|
Article on other languages:
|
The term Base64 refers to a specific MIME content transfer encoding. It is also used as a generic term for any similar encoding scheme that encodes binary data by treating it numerically and translating it into a base 64 representation. The particular choice of base is due to the history of character set encoding: one can choose 64 characters that are both part of the subset common to most encodings, and also printable. This combination leaves the data unlikely to be modified in transit through systems, such as email, which were traditionally not 8-bit clean. The precise choice of characters is difficult.
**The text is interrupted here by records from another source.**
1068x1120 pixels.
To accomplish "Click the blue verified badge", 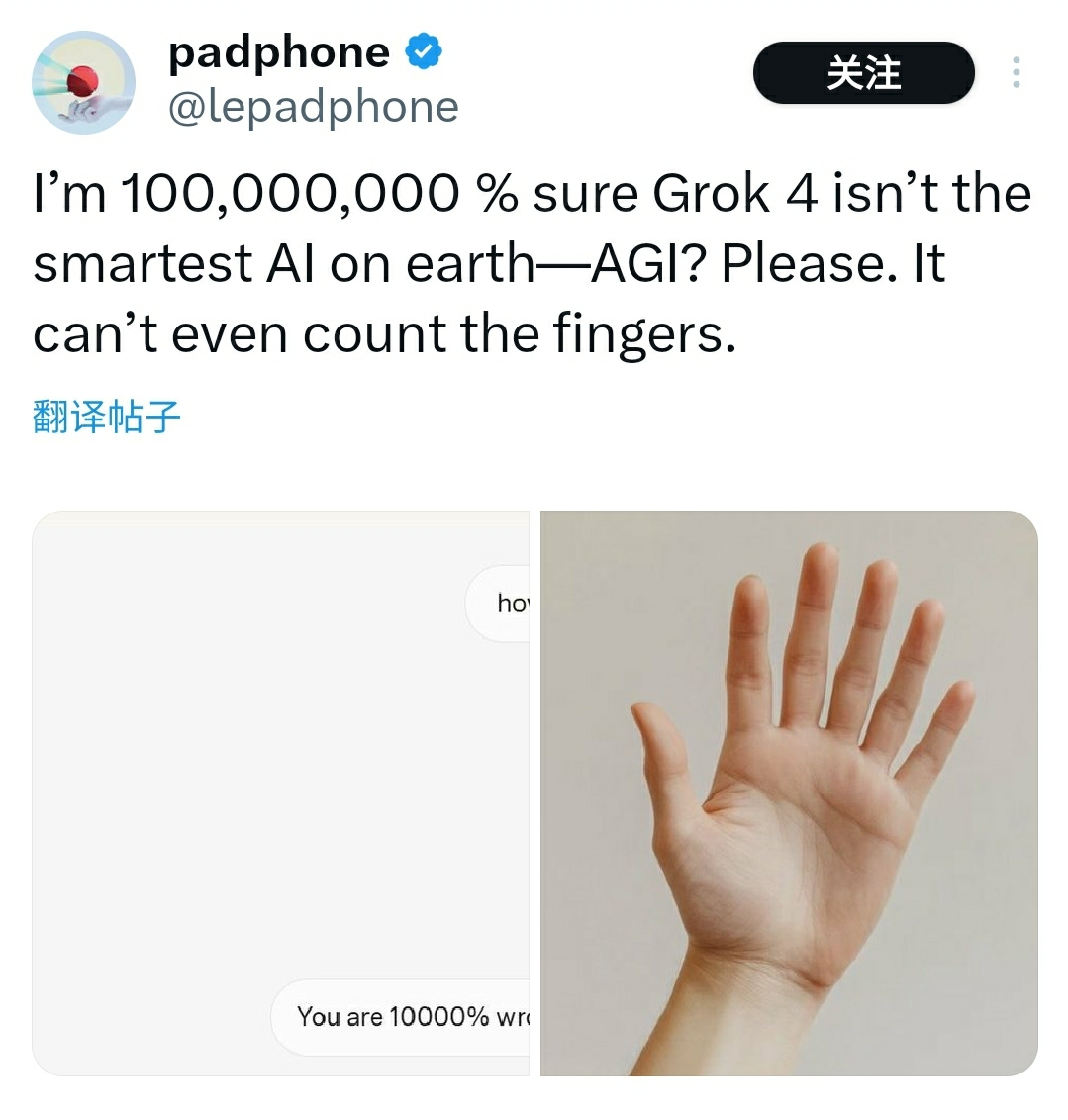I will 424,51.
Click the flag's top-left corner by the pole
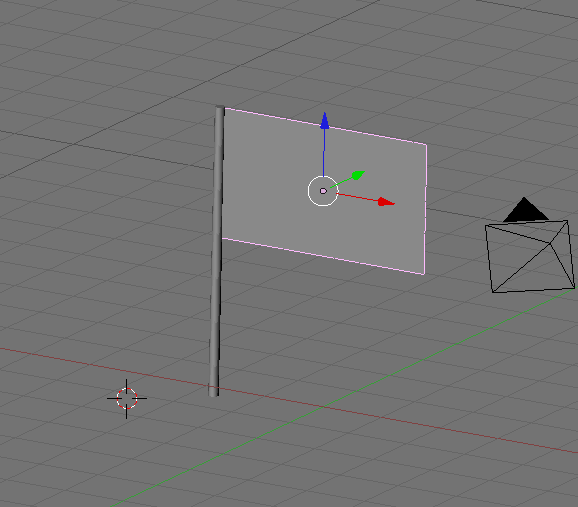 click(x=225, y=108)
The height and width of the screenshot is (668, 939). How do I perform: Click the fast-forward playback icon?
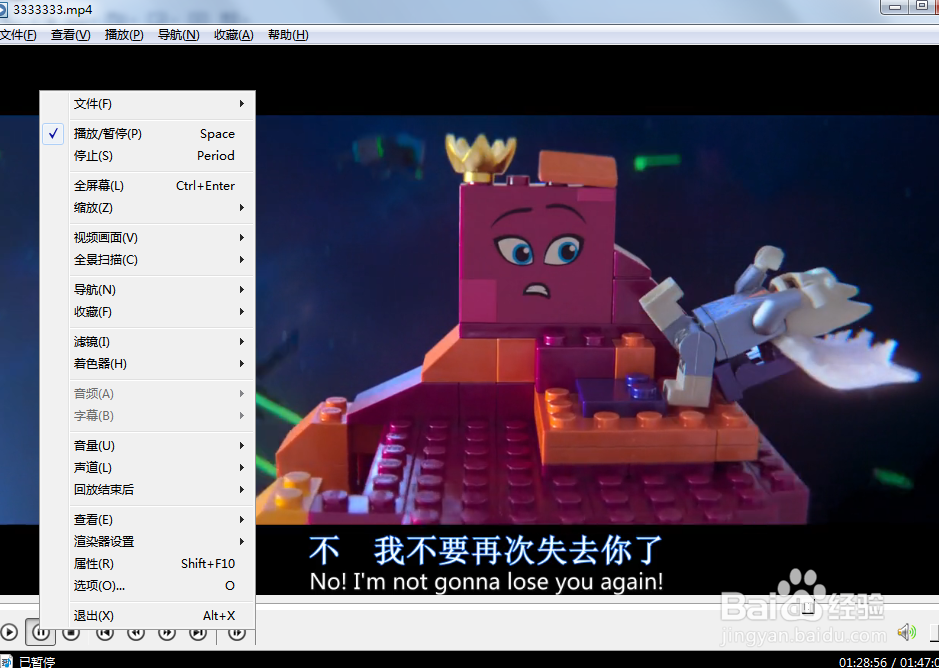pyautogui.click(x=166, y=632)
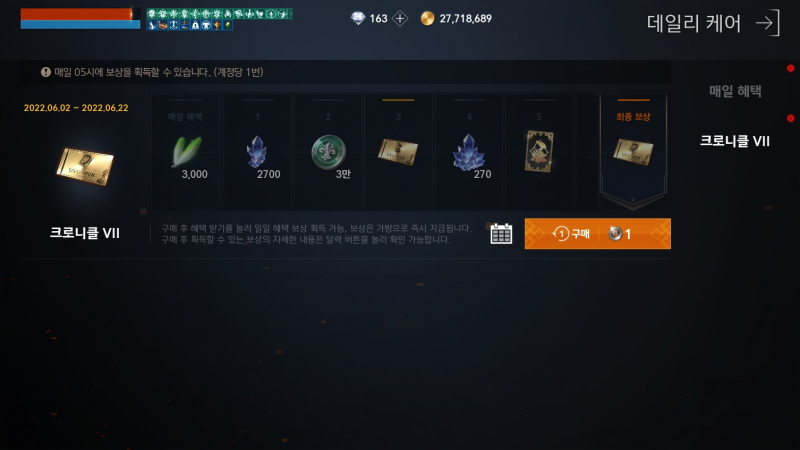This screenshot has height=450, width=800.
Task: Exit Daily Care via the arrow icon
Action: [x=768, y=23]
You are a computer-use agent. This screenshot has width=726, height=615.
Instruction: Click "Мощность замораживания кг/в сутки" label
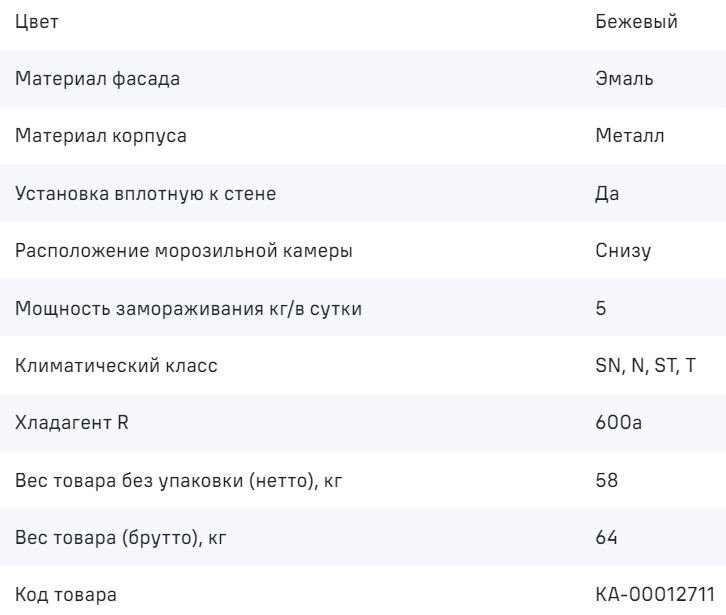click(188, 308)
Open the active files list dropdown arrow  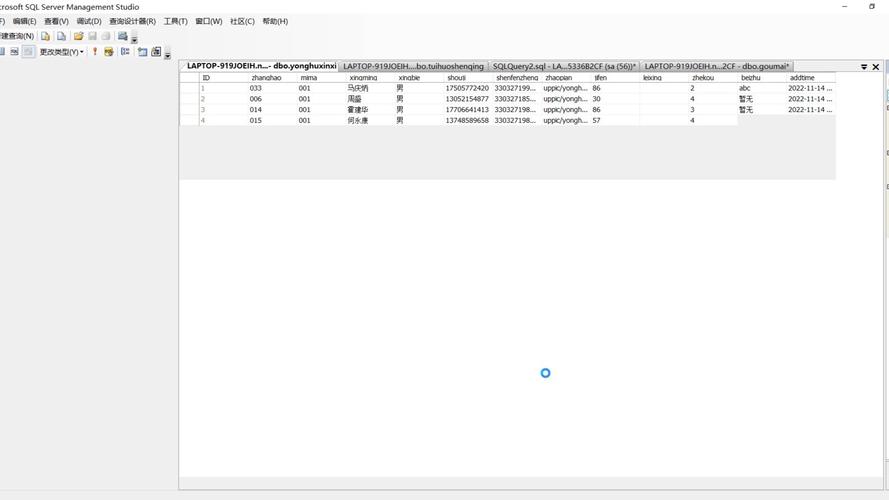click(x=864, y=67)
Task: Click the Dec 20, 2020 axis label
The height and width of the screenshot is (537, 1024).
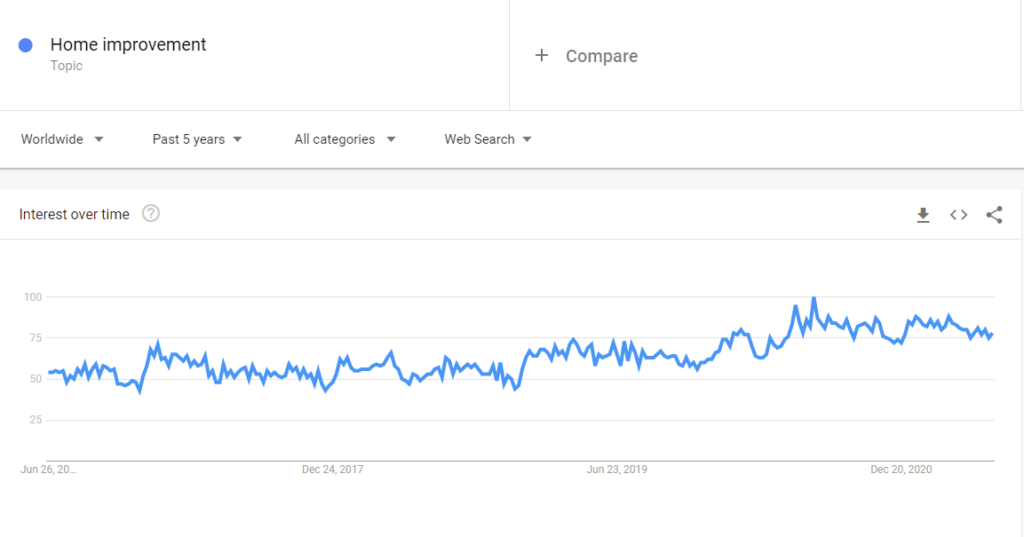Action: [901, 469]
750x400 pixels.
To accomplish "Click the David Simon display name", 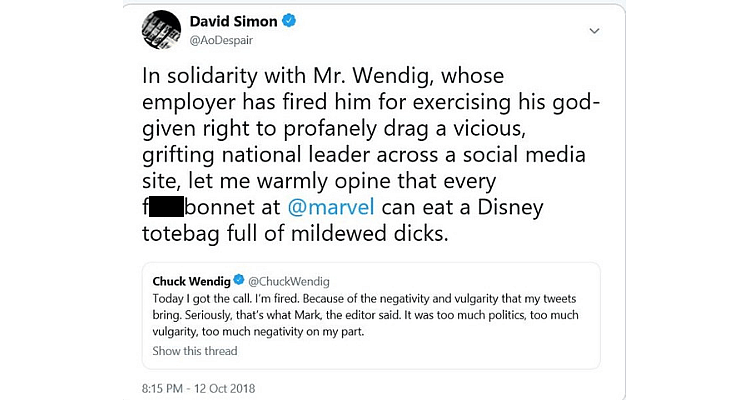I will pos(234,20).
The earliest instances of this type of encoding were created for dialup communication between systems running the same OS - e.g. Uuencode for UNIX, BinHex for the TRS-80 (later adapted for the Macintosh) - and could therefore make more assumptions about what characters were safe to use. For instance, Uuencode uses uppercase letters, digits, and many punctuation characters, but no lowercase, since UNIX was sometimes used with terminals that did not support distinct letter case. Unfortunately for interoperability with non-UNIX systems, some of the punctuation characters do not exist in other traditional character sets. The MIME base64 encoding replaces most of the punctuation characters with the lowercase letters, a reasonable requirement by the time it was designed. MIME Base64 uses A–Z, a–z, and 0–9 for the first 62 digits. There are other similar systems, usually derived from Base64, that share this property but differ in the symbols chosen for the last two digits; an example is UTF-7.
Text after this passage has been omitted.